Stored items
══════

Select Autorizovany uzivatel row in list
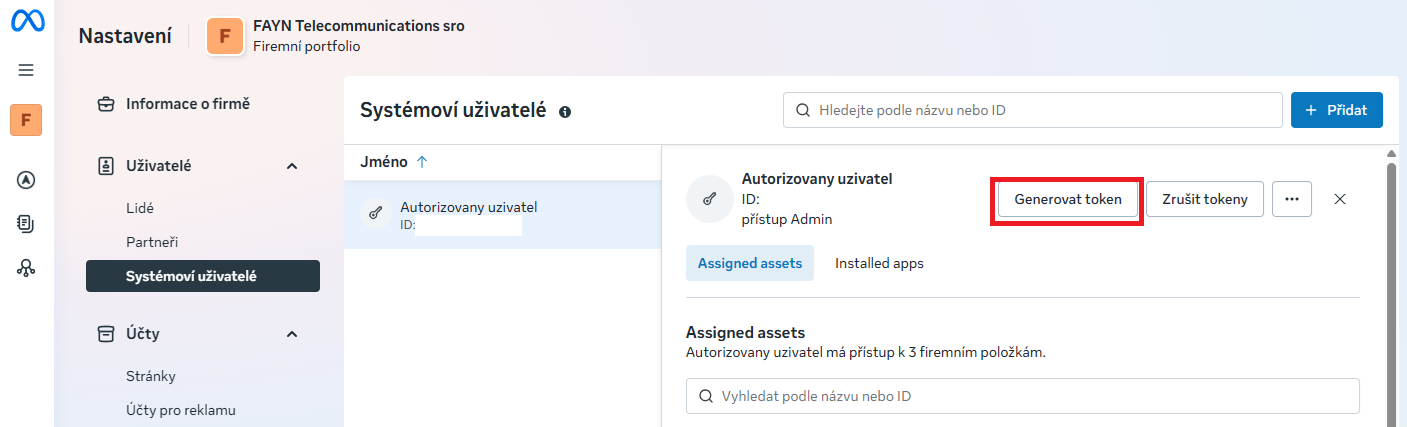Screen dimensions: 1407x427 pos(502,215)
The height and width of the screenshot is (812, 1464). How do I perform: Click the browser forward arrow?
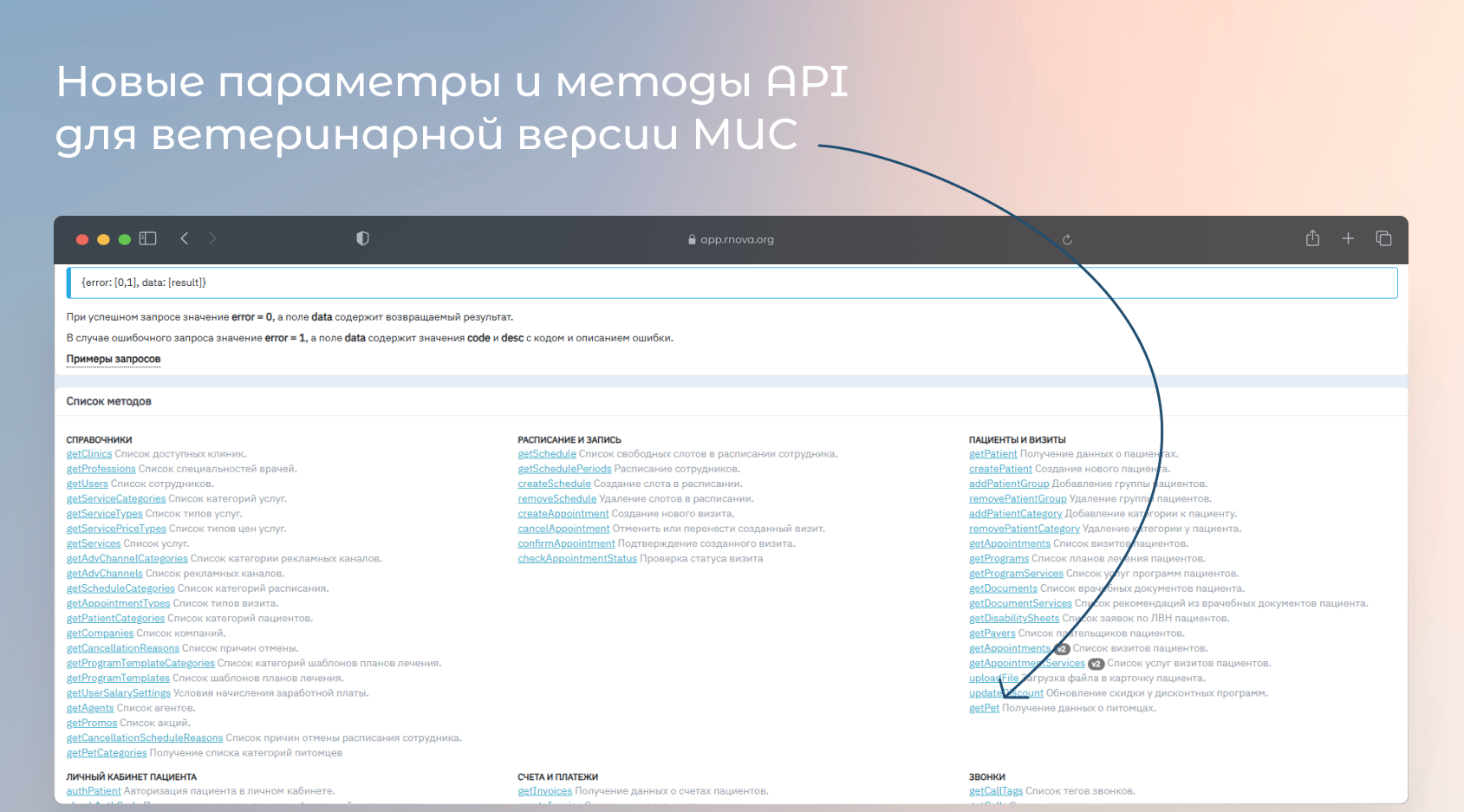pos(212,238)
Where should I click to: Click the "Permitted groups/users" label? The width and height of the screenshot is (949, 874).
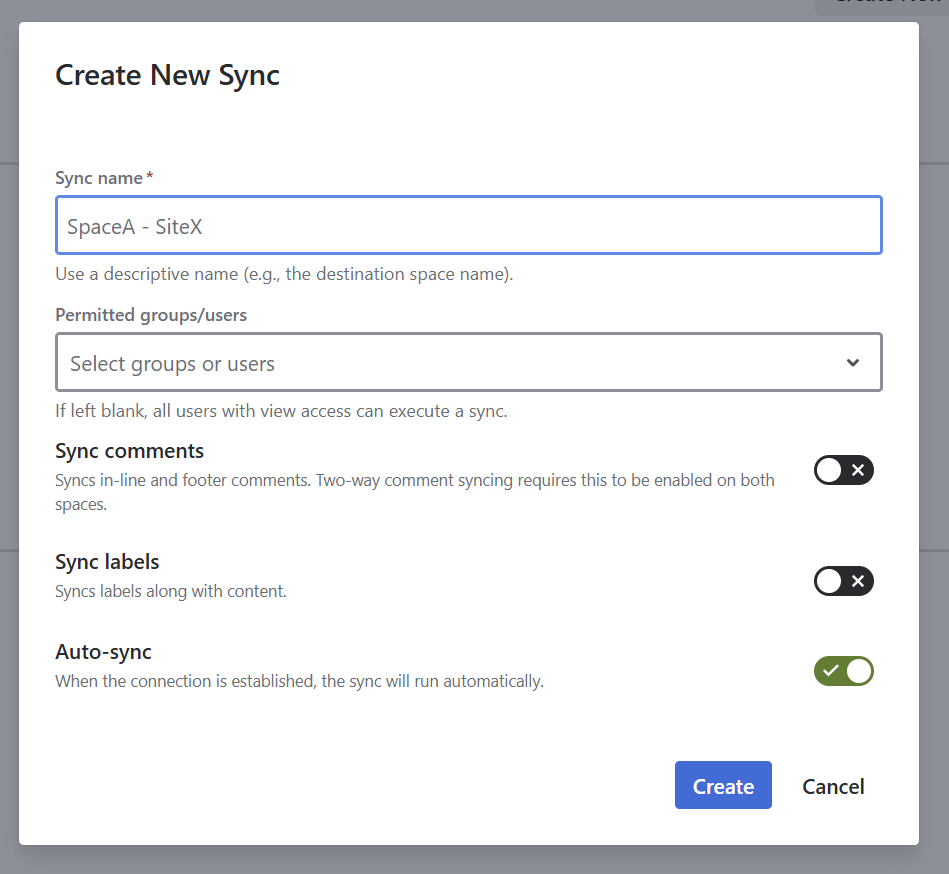[151, 315]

══════

Exactly as they appear above, write out all the entries, but not the images.

Select Autorizovany uzivatel row in list
Screen dimensions: 1407x427 pos(502,215)
The height and width of the screenshot is (812, 1464). How do I perform: Click the browser forward arrow?
pos(212,238)
Where should I click to: Click the "Permitted groups/users" label? The width and height of the screenshot is (949, 874).
[151, 315]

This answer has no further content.